A medida atinge diretamente um hábito antigo das festas de junho, mas também responde a uma preocupação cada vez mais presente nas famílias: o sofrimento provocado pelos estouros em crianças com Transtorno do Espectro Autista (TEA), idosos, bebês, pessoas hospitalizadas, animais domésticos e pessoas com hipersensibilidade auditiva.
Pela nova regra, seguem permitidos os fogos de efeito visual, desde que não produzam estampidos e estejam dentro das normas de segurança. Ou seja, a festa pode continuar bonita, colorida e popular, mas sem transformar o som da comemoração em dor, medo ou risco para quem não consegue lidar com ruídos extremos.
A fiscalização do Procon-AL mira principalmente lojas, barracas e pontos de venda que comercializam produtos típicos do período junino. Os comerciantes devem observar as embalagens e a classificação dos artefatos, já que muitos produtos informam se possuem ou não estampido.
Quem descumprir a legislação pode ter os produtos apreendidos e ser multado.

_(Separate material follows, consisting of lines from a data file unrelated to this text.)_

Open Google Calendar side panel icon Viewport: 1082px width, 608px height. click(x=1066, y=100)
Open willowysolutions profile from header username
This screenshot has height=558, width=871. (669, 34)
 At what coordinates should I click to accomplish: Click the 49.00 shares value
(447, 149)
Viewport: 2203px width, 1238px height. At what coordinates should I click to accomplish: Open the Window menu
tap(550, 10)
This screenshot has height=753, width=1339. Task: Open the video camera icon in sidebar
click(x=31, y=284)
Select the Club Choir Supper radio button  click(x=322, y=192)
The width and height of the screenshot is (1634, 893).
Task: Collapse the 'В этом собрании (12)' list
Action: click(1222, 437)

A penalidade varia conforme o porte do estabelecimento e a gravidade da infração.
Mais do que uma ação punitiva, a fiscalização também tem caráter educativo. O objetivo é orientar lojistas e consumidores para que a mudança seja incorporada à cultura local sem apagar a força das festas juninas.
O ponto central é simples: São João não precisa deixar de ser São João para se tornar mais humano. As fogueiras, o forró, as comidas típicas, as roupas coloridas, as bandeirolas e os encontros familiares continuam fazendo parte da festa. O que muda é a compreensão de que uma tradição não deve ferir o direito de outras pessoas ao bem-estar e à segurança.
Para muitas famílias de crianças autistas, o período junino costuma ser marcado por tensão. O barulho repentino dos fogos pode provocar crises sensoriais, choro, desorientação, agitação e sofrimento intenso. Em idosos, especialmente os que têm problemas cardíacos, auditivos ou neurológicos, os estampidos também podem causar sustos, ansiedade e alterações físicas.
Os animais domésticos estão entre os mais afetados. Cães e gatos podem entrar em pânico, fugir de casa, se ferir, sofrer atropelamentos ou apresentar alterações de comportamento por causa do barulho. Em áreas abertas, aves e animais silvestres também podem ser impactados pela poluição sonora e pelos resíduos deixados pelos artefatos.
A proibição dos fogos com estampido não é uma guerra contra a cultura popular. É uma tentativa de atualizar a festa para uma realidade em que inclusão, saúde pública, proteção animal e respeito ao próximo também precisam fazer parte da celebração.
Com a chegada dos arraiais e o aumento da procura por produtos juninos, o alerta vale para todos: comerciantes devem se adequar à lei, consumidores precisam escolher produtos autorizados e a população pode denunciar irregularidades aos canais oficiais do Procon-AL.
Em Alagoas, o São João de 2026 marca uma mudança importante. A festa continua. O brilho permanece. Mas o estampido, agora, fica do lado de fora.